About a year ago, I completed a small, Japanese-style, sliding-lid box. I was drawn to the simplicity and utility of the box after seeing it in Popular Woodworking in late 2015 and the build coincided with my reading of two inspirational books: George Nakashima’s The Soul of a Tree and Soetso Yanagi’s The Unknown Craftsman. I had a few scraps of red oak that I milled with my grandpa before he died and I knew this box would be a meaningful use for the wood. These boxes are the traditional Japanese carpenter’s toolboxes (大工道具箱, daiku dōgu-bako) but smaller versions like mine can be used for gifts or mementos.

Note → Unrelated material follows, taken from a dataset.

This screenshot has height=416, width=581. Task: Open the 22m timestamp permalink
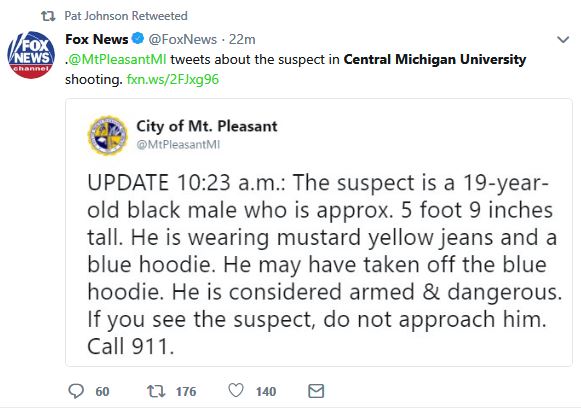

My box has dovetailed corners though these boxes usually don’t (I needed the practice). The bottom and top pieces are glued on rather than nailed; since the box is small, I think glue will hold up fine over time. The stop blocks on the lid are attached with brass, round head screws through slightly enlarged pilot holes to allow for wood movement. The outside of the box is finished with several coats of Watco Danish oil and the inside is unfinished.
There are plenty of plans and photos of these boxes online from which you can make one however, it would be difficult to find a better instructor on the subject than Toshio Ōdate so read his article in the October 1995 issue of American Woodworker. If you’re interested in an American perspective on Japanese woodworking, check out “Hillbilly Daiku” and his toolbox build.